This year’s Economic Report of the President, which the White House put out this month, contains a new chapter: a 35-page screed against cryptocurrency. It proceeds: “This chapter primarily examines crypto assets, whose proponents have been relearning the lessons from previous financial crises the hard way.”
“Crypto assets.” The report’s own chart indicates that Bitcoin
BTC
Making Bitcoin the issue would have been tough for this chapter, which asserts: “Crypto assets have gained substantial popularity in recent years—particularly since the beginning of the COVID-19 pandemic in 2020.” In the event, however, “at the beginning of the COVID-19 pandemic” Bitcoin fell sharply. It picked up slowly over 2020 until the last months. Then it appreciated sharply and far more than any other notable crypto. Indeed, the chart shows that by early 2021, Bitcoin, topped off with Ether, nearly squeezed out everything else in total crypto market cap. This is to say nothing of the highly substantial history of Bitcoin prior to 2020.
The chapter, therefore, is about a small corner of the crypto phenomenon, while saying it’s about the whole. The main point is that crypto assets are associated with all sorts of bad things, “fraudsters” for example. Crypto assets lack “fundamental value.” They “cause risks for financial markets, investors, and customers.” They “are largely speculative investment vehicles and are not an effective alternative to fiat currency.”
The reasons crypto came about, according to the report, are several. Crypto was to ease the payments process, diversify financial authority, and promote “financial inclusion.” The reason the Federal Reserve came about, back in the early 20th century, is a topic too. The pre-Fed Panic of 1907 “helped government policymakers realize that when faced with a crisis, the financial system, as then constituted, would rely on a privileged group of individuals seeking to maximize their own profits rather than on institutions that had an obligation to protect the public’s interest. This realization helped”—un-weighty repetitious word, “helped”—“lead to the creation of the Federal Reserve—the centralized entity that first aimed to serve as the lender of last resort and, over time, also obtained the exclusive power to issue U.S. dollar notes and manage the Nation’s monetary policy.”
The point avoided throughout the chapter is the basic reason crypto, Bitcoin to be specific, came about in 2008, via the Satoshi Nakamoto whitepaper. This was to reestablish a semblance of a classical monetary form. Through all of history, money issuers respected the independent arbiters of nature. Gold limited in supply by geology. Almighty ancient Rome coined in gold. People respected gold, bending the will of the emperor. As the economist Robert Mundell used to point out, long after Rome was gone in the Middle Ages, only Byzantium coined gold, because people saw that polity as the successor to Rome, and Byzantium gold was the only final money in the world. The global population wanted sovereigns to submit to an outside monetary standard.
When the United States went off the gold standard in 1971, it flouted this longstanding preference.
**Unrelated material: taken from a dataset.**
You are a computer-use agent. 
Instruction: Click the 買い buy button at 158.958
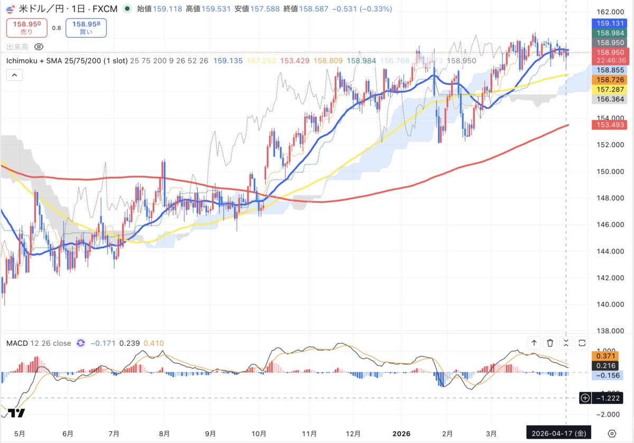tap(86, 28)
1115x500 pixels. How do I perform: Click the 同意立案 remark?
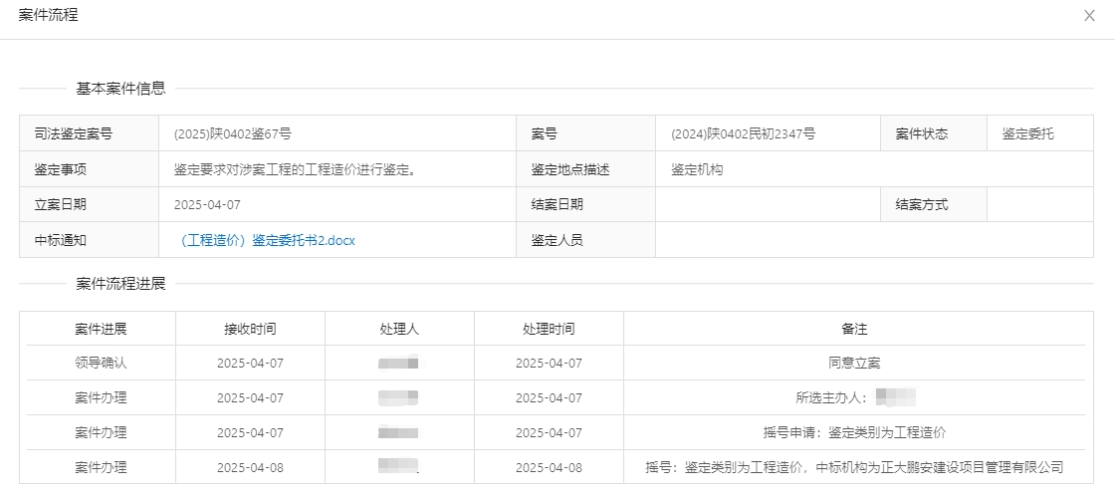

Sure enough, a decade of ultra-inflation ensued. Consumer prices went up 8 percent per year. Our enraging inflation last year was 7 percent. It was 8 percent for ten years straight 1971-81. After the President Ronald Reagan reforms in the early 1980s, inflation stabilized at 2-4 percent until the surge of 2022. There was chronic currency depreciation against goods and services, even in the long post-Reagan era, such was anathema prior to 1971 and before that, the Federal Reserve.
Bitcoin came about after four decades of the United States’ not doing anything to restore a classical monetary form having abrogated gold. Satoshi’s offering was an approximation, a homage, a simulacrum of that form. Bitcoin was limited in absolute supply, like gold. The next increment of Bitcoin was difficult to extract compared to previously, like gold. Bitcoin was clunky as a payments mechanism, like gold, suggesting that redeemable instruments—other more liquid cryptos—could be based on Bitcoin, as the dollar had long been based on gold.
These central issues, the very raison d’etre of Bitcoin and hence the whole “crypto asset” phenomenon, went untreated in the special section of the Economic Report of the President. This indicates that Bitcoin scares and flummoxes the authorities. They cannot deal with Bitcoin as it actually is.
The last portion of the crypto chapter hails “Central Bank Digital Currencies” (CBDC’s) as the option of choice among cryptos. The feds are making their case for CBDC’s, in this report, by faking their way through accounting for Bitcoin. Bitcoin shows that the people want outside-the-government money. The report says that cryptos show the need for ever more intense government money via CBDC’s. The logic is backward, evasive, and embarrassing. In terms of power, the idea that the minders of the fiat currency which Bitcoin first challenged in 2008 are up to a popular existential threat on the order of, at this point, the whole crypto universe finds no support in this latest rearguard release from the Biden White House.